Cultural Policies: Agendas of Impact is the vol. 37 of Kunstlicht magazine edited by Cristina Marques Moran and myself. When Kunstlicht suggest us to collaborate with them, it was telling that despite the uneasiness that the announcement of the fund The Art of Impact created within the cultural sector in the Netherlands no proper public discussion was taking place. Concerned thus with the lack of debate, we took the opportunity and the freedom to use Kunstlicht as a platform to open such a discussion. Our main objective curating these pages had been to create the ground for a discussion that, in our opinion, needed to be addressed and yet it seemed to not find the adequate space.
The theoretical basis of this publication is sociologist Pierre Bourdieu’s differentiation of two developing hands within the state.
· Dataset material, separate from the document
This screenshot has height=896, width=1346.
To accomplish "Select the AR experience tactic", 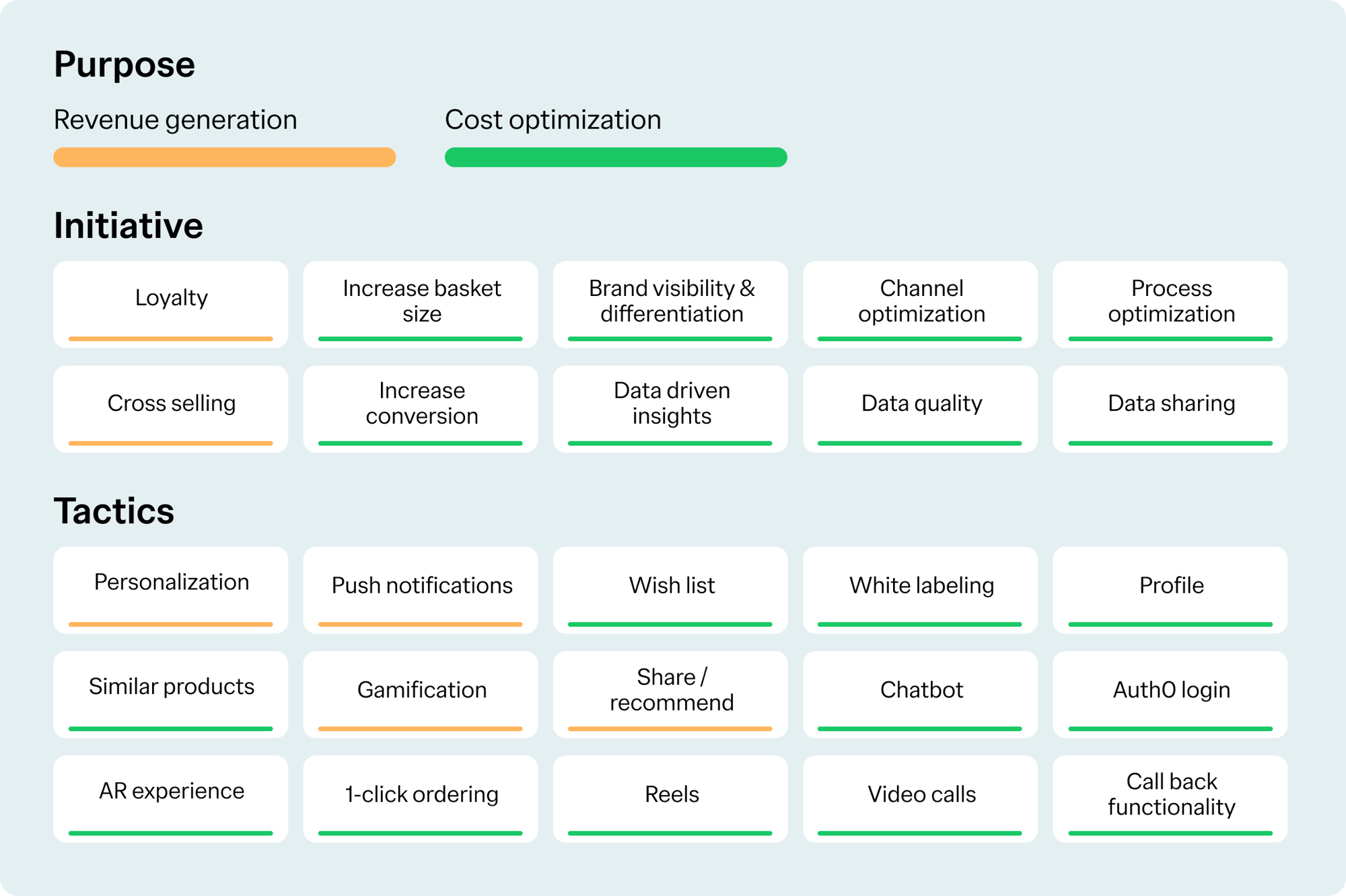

As Bourdieu puts it, the right hand firmly liberalizes the market in the name of efficiency, increasing social class differences and the precarization of labour and social conditions. The left hand demands that the public sector repairs the inequalities generated by the economic sector, while simultaneously imposing budgetary restrictions under the guise of notions such as ‘the participation society’(Bourdieu, 1998:1-9). Crucial for the configuration of this issue has also been the forms of instrumentalization to which social practices have been subjected historically, both by the state and by the market. The Italian Neo-Marxist theorist and political activist Antonio Gramsci used the theory of ‘cultural hegemony’ to show how the ruling class is able to manipulate society’s values, opinions, or beliefs through the use of culture. Gramsci’s concept of hegemony is based on the success of the dominant classes in presenting their definition of reality and in the acceptance of that reality by other social classes as ‘common sense’. The will for social ‘consensus’ within ‘common sense’ emphasizes the use of social unanimity and harmony as a form of mental anesthetizing by the ruling class. Nonetheless, far from having a single dominant class, Gramsci describes our society as a shifting and unstable system in which different social classes are involved in a permanent ‘war of positions’ (Gramsci 1971:12). As political philosopher Andrew Heywood suggests, Gramsci defends struggle as a necessary condition for pluralistic democratic politics and rejects the idea of a single ‘common sense’, in order to create meaningful participation in social, cultural, political, and economic decision-making. From this standpoint, artistic practices have a necessary relation to politics because they either contribute to the reproduction of the ‘common sense’ that secures a consensus for a given hegemony, or, to the contrary, they challenge it.
The contributors of this issue are: Bram Ieven, Steven Ten Thije, Josephine Berry, Sven Lütticken, Rock the Wok, Market for Immaterial Value, Jeanne Van Heeswijk, Pascal Gielen and Andy Hewitt.